With spiritualized ecological sentiments of the ageless Inuit aesthetic well-envisioned in the stonecut piece, "Journey through a Dream" (1973) by Lucy Qinnuayuak, picturing a diverse group of giant birds as they lead a weary sailboat team behind a lone shaman kayaker safely to shore. Such lithographic, geologically-driven mediums printed from the rare and sacred rock of the permafrost-covered Arctic facilitate the minimalist, supernatural edge that is essential to carving out what the comparative mythologist Joseph Campbell professed as the concept of "elementary ideas" first proposed by the father of American anthropology, Adolf Bastian. In the scholarship that culminated only after thorough and inspired exposure to Inuit art, among other aesthetic crafts by a range of indigenous people spanning the planet, the literature that Campbell and Bastian advanced for such successors as the ethnographer Franz Boas and later the sculptor James Houston identifies key psychological components that discern individuality and collectivism in human expression. That creative tension is crucial to an appreciation of Inuit art where its folk elements bridge strong stylistic and technical commonalities between artists and communities.

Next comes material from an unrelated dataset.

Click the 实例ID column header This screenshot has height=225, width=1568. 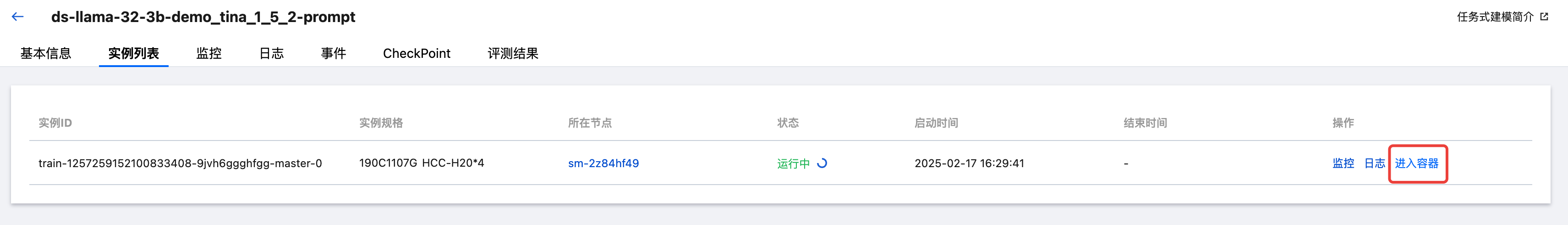[x=55, y=123]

Inuit art remains confidently seated in its peculiar, localized movements of folkloric and mythic contemporary art, honed with the intensively disciplinarian traditionalism born of harsh northern survivalism. Each brilliantly collected and tastefully curated piece in the "Follow the North Star" exhibition reveals the infinite enigma of artistic novelty and its recurring power as a force of metamorphosis capable of altering linearity and rationalism toward the opening of a mind for cyclicality and the paranormal. Uniquely cultivated, creative talents from the Arctic have never ceased grasping for the emptiness within where new potential inspires dedicated seers to become visionaries and finally artists. These individuals by virtue of entertaining the polar muses speak in the natural language of that superhuman environment, in the transmogrifying shapes of its lands and skies, and the ebullient enchantments of its animals and spirits.

Yousuf Karsh returned to the Arctic in 1979 to photograph Jessie Oonark, a self-styled Inuit witch from the Sanavik Co-op on Baker Lake in Nunavut. Her pursed lips, tightly etched face and dark, burning pupils enlighten the gelatin silver print of the film developed by Karsh, a man who traveled to the eternal heart of his time with a camera, sculpting stills from the shadows of his masterful direction of poses. And through his eye, she conveyed volumes and lifetimes of tales without the slightest twitch of her tongue. Her piece in "Follow the North Star" is a stencil titled "Pipe Dreams" made during the last year of her life in 1985. Its mind-bending, hallucinatory subject is a naive, prototypical op-art anthropomorphization of a merman inhaling from a pipe. In poetic inscriptions published with the exhibition, Estrellita demonstrates her intimate knowledge of the Inuit world with her astute appreciation for the role of the shaman, the ritual healer in Inuit societies, and the recurring symbolism of human-to-animal transformations as prompted by the absorption of a holy substance into the body.

The forays that Yousuf and Estrellita Karsh explored in the otherworldly realms of Inuit art represented the latest years in the working life of the photographer. In North America, he came to redefine modern portraiture. The year he photographed Jessie Oonark, he was better known for his work with Pope John Paul II and Andy Warhol. He had traveled to remote locales before to meet Georgia O'Keefe at her legendary desert recluse, to lean in close to capture the stress wrinkles of Fidel Castro and to evoke a candid moment of ease with King Faisal. It was in the painted visions of his Inuit countrymen and women of Canada where he refreshed his Armenian eyes and saw into the passion of his illiterate father, his educated mother and his family.

Despite the ongoing controversies related to the origin story of his ethnic territory, he lived his illustrious life as a proud Armenian. In later years, while often contemplating his maiden disembarkation as a teenage immigrant on the Atlantic coast, he never lost sight of his mentor John Garo who introduced him to the MFA in Boston, a place that would become a perennial resource for his work and influence. He taught Karsh to observe the subjects of his portraits with an acute eye and to use his faculty of memory as an integral part of his craft. In a similar light, Estrellita Karsh commemorated 150 years of the Canadian Confederation with "Follow the North Star" to rekindle the undying flame of creative reflection that Yousuf Karsh lit in Boston during his earliest years as an aspiring portraitist.